Finding: hgb_numonly and xgb consistently outperform baseline by ~0.04–0.06 logloss. Single-config results confirm models are learnable; motivates the systematic studies in v1.03+.


Study 0.2 (v1.02) — Learning Curve

Hypothesis: Logloss decreases monotonically with training data fraction; models benefit from more data up to frac=1.0.

Show code
import pandas as pd
import matplotlib.pyplot as plt

_df_lc = df[df["Name"].str.startswith("frac=", na=False)].copy()
_df_lc["frac"] = pd.to_numeric(
    _df_lc["Name"].str.extract(r"frac=(\S+) \|")[0], errors="coerce"
)
_df_lc["model"] = _df_lc["Name"].str.split(" | ").str[-1]
_df_lc["logloss"] = pd.to_numeric(_df_lc.get("final.logloss"), errors="coerce")
_df_lc = _df_lc.dropna(subset=["frac", "logloss"]).sort_values(["model", "frac"])
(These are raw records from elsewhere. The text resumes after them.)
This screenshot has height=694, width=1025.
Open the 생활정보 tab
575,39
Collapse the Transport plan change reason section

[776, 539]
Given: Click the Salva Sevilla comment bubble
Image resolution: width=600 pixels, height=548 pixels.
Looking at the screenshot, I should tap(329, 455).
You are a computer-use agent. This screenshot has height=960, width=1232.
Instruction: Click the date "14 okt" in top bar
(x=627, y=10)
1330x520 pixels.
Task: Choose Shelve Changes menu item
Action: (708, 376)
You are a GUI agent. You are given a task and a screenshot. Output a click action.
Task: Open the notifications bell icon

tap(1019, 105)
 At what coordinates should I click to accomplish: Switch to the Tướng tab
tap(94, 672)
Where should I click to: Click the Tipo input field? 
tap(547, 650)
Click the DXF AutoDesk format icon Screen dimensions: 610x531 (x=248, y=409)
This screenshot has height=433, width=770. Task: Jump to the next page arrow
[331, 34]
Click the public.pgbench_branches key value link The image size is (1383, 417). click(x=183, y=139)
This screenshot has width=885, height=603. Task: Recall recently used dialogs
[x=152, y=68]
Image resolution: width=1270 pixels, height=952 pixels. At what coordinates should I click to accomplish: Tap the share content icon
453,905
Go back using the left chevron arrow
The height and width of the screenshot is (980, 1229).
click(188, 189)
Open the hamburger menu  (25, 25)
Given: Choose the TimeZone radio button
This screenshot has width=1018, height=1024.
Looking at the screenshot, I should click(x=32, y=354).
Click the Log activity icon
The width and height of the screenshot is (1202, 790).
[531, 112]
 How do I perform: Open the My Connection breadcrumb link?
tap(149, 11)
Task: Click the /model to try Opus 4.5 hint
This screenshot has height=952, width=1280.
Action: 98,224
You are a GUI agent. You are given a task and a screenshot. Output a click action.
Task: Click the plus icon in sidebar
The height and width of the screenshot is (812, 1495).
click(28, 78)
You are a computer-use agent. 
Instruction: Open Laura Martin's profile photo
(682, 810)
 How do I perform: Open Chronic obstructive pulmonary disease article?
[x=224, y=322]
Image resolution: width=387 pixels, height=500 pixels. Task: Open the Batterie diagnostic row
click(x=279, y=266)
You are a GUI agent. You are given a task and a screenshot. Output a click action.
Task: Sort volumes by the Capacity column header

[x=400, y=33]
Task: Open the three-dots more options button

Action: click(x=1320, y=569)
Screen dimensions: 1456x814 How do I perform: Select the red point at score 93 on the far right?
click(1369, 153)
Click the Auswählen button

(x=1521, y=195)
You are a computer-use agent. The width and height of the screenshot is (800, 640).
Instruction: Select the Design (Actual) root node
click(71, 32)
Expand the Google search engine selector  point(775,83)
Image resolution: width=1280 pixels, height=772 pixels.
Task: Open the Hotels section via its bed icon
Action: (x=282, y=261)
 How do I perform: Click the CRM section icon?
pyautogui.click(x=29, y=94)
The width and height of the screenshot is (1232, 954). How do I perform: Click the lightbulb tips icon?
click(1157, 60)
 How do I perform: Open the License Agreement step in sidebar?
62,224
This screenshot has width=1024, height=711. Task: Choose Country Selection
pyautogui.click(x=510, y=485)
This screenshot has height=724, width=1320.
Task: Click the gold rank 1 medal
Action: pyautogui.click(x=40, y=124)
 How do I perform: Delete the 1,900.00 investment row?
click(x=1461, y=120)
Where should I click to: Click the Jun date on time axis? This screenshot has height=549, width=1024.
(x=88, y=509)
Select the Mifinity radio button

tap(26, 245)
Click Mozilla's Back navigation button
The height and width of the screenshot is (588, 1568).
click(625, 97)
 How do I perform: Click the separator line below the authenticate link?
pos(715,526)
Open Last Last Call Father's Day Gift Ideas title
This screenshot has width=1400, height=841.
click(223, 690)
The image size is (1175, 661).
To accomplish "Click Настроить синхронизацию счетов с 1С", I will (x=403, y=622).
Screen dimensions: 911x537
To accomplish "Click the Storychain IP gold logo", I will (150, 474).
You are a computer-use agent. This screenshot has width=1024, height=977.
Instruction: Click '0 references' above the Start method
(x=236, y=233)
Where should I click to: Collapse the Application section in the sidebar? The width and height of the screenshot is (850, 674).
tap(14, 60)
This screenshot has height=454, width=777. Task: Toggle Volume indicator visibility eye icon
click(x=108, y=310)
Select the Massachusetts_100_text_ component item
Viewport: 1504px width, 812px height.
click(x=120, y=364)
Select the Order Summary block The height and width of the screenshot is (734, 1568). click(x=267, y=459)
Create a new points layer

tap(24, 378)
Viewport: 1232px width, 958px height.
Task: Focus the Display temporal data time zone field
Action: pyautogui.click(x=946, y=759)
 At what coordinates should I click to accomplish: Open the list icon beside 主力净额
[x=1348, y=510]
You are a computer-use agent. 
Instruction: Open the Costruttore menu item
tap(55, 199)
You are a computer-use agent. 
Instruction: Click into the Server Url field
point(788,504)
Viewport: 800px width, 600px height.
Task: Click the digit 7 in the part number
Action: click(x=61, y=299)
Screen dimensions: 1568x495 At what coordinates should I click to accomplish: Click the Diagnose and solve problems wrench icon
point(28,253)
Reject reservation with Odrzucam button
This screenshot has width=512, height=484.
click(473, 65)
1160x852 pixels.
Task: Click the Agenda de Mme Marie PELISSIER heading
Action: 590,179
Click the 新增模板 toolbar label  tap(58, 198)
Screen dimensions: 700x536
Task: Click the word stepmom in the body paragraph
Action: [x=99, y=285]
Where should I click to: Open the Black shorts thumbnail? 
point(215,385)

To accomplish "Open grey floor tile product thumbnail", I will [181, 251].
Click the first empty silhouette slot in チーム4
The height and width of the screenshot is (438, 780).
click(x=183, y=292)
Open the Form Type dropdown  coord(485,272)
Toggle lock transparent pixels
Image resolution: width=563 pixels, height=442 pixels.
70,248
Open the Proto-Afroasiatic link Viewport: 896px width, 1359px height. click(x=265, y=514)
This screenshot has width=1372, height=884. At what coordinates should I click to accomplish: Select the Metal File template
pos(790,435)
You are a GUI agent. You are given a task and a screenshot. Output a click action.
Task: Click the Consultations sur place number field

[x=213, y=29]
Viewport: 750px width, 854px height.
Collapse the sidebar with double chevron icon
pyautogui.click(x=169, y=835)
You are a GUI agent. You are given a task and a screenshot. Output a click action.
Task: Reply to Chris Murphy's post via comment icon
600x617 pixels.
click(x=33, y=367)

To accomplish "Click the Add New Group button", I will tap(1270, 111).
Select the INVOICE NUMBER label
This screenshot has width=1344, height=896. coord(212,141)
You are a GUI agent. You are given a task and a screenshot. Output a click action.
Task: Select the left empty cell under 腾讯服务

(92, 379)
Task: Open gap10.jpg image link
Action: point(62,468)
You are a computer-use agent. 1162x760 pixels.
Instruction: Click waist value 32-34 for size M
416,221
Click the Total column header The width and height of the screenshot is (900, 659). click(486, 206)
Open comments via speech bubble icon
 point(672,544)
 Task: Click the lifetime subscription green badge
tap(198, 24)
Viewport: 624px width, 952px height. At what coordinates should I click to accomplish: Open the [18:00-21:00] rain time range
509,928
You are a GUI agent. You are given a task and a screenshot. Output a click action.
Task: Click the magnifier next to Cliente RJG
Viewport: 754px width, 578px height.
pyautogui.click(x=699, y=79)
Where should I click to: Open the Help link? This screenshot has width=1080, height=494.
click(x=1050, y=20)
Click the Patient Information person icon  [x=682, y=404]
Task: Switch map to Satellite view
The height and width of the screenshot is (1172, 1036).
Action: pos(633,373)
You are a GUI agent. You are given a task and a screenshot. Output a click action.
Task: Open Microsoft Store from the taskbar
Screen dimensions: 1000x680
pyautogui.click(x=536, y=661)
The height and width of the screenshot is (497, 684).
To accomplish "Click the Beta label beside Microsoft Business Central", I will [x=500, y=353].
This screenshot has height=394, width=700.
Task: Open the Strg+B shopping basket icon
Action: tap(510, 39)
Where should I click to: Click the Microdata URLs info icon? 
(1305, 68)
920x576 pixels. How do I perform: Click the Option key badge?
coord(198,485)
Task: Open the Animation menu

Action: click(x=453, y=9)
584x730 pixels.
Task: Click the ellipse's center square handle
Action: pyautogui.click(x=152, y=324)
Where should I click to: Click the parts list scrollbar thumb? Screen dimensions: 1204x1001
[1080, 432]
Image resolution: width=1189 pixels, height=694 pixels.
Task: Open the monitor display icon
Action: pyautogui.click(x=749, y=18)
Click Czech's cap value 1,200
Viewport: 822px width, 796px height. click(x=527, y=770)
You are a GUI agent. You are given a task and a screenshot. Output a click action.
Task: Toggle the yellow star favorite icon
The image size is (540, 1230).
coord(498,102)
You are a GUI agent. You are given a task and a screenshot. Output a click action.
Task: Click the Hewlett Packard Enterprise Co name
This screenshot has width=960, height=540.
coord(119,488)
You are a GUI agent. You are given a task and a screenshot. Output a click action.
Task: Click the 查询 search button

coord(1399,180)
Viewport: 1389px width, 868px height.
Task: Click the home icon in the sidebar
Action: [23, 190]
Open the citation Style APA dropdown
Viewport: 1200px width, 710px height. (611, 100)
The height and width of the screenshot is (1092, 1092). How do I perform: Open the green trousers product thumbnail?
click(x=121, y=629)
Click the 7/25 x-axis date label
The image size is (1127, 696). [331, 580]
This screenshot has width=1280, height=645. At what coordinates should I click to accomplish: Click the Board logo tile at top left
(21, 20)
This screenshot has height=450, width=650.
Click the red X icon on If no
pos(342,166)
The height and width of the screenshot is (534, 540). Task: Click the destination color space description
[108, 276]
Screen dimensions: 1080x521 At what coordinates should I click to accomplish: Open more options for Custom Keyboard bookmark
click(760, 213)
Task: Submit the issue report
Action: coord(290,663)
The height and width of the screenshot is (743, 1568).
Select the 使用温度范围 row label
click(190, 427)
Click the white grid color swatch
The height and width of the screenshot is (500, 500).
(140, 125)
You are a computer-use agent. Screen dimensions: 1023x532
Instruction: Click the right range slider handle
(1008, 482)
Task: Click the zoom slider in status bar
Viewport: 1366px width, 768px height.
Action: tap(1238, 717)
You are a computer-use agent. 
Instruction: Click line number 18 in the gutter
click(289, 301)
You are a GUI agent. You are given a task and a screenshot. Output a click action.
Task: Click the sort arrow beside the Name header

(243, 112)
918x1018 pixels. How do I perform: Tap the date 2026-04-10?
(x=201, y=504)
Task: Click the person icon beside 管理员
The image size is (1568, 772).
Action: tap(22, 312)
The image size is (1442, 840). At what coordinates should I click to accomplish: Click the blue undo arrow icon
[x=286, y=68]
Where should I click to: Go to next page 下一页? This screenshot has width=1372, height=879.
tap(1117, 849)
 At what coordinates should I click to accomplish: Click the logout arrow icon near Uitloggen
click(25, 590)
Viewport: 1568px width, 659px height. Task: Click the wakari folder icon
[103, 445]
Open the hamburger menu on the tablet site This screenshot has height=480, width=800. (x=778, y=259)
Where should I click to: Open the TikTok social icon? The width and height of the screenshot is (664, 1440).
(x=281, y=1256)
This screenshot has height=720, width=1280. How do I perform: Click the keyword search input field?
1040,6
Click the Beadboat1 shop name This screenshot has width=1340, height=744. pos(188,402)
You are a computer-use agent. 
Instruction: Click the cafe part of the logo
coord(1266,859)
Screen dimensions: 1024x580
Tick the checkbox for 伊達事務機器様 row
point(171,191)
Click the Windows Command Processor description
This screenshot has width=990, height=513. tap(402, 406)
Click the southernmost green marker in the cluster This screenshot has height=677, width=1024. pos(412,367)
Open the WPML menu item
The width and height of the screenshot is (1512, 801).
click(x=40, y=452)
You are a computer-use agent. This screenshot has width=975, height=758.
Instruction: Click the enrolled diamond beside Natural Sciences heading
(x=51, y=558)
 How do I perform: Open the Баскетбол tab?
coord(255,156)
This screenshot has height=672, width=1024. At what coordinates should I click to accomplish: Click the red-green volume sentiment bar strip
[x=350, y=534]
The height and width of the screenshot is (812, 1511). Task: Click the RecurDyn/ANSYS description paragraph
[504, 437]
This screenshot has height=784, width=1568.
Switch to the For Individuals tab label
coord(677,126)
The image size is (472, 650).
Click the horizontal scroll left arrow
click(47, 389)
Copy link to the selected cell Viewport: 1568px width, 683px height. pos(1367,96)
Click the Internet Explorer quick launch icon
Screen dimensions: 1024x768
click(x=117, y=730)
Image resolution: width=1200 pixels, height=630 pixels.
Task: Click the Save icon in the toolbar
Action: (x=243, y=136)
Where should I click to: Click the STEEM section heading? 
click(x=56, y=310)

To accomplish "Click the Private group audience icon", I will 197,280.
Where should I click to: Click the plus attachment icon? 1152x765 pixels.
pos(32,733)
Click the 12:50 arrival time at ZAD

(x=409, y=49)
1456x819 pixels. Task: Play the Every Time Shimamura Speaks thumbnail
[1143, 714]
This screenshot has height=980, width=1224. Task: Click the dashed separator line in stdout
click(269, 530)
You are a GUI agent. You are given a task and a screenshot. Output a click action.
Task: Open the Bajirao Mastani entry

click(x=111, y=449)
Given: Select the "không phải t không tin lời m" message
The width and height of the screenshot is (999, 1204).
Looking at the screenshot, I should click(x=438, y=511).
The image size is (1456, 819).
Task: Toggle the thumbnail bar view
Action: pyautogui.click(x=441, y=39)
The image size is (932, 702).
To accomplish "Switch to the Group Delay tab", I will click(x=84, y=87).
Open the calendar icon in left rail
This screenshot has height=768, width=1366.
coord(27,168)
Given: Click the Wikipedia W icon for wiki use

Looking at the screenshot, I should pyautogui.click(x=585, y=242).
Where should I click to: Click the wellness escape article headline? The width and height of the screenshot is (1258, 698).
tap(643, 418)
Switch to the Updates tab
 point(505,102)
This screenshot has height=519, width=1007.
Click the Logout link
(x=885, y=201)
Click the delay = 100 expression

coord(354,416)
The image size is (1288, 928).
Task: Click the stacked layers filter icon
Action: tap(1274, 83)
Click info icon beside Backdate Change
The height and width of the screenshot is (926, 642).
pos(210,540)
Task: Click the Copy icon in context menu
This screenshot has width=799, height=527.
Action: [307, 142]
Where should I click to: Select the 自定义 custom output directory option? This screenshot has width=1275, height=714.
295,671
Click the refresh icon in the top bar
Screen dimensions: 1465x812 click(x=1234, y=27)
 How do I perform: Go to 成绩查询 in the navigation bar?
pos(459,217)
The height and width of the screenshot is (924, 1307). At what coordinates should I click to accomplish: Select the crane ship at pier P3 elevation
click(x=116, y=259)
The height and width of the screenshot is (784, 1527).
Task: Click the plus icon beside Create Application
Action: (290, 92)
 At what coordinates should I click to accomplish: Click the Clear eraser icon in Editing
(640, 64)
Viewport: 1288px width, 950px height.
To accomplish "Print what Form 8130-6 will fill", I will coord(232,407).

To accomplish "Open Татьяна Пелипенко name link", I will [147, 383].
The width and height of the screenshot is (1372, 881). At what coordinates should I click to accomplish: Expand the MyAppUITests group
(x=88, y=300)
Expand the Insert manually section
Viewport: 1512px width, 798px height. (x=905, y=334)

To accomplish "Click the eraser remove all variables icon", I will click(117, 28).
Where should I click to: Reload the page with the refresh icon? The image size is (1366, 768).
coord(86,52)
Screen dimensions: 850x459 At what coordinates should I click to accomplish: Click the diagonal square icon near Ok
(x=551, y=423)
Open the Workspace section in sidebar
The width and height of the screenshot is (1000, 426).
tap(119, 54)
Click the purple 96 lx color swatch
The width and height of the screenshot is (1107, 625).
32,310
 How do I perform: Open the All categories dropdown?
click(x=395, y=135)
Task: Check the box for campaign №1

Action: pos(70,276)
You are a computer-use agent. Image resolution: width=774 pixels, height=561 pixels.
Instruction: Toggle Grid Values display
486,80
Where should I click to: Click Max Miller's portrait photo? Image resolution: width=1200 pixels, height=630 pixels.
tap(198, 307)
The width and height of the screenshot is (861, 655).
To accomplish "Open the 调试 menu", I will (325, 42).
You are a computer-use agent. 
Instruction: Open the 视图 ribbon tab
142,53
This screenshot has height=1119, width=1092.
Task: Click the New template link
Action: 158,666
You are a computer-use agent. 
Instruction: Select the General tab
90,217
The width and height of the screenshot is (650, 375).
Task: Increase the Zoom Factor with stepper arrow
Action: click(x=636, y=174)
_models_lc = [m for m in ["baseline", "sgd_logloss", "logreg", "hgb_numonly", "xgb"] if m in _df_lc["model"].unique()]
_colors = {"baseline": "gray", "sgd_logloss": "#9C27B0", "logreg": "#FF9800",
           "hgb_numonly": "#2196F3", "xgb": "#4CAF50"}

fig, ax = plt.subplots(figsize=(9, 5))
for _m in _models_lc:
    _sub = _df_lc[_df_lc["model"] == _m].sort_values("frac")
    ax.plot(_sub["frac"], _sub["logloss"], marker="o", label=_m, color=_colors.get(_m))
ax.set_xscale("log")
ax.set_xlabel("Training fraction (log scale)")
ax.set_ylabel("Log-loss (holdout)")
ax.set_title("Learning curve — logloss vs training data fraction")
ax.legend(fontsize=9)
plt.tight_layout()
plt.show()

_summary = (
    _df_lc.groupby("model")["logloss"]
    .agg(best_logloss="min", worst_logloss="max")
)
print("Logloss range per model (min = full data, max = 0.1% data):")
for _m, _row in _summary.iterrows():
    print(f"  {_m:<15} {_row['best_logloss']:.4f} → {_row['worst_logloss']:.4f}")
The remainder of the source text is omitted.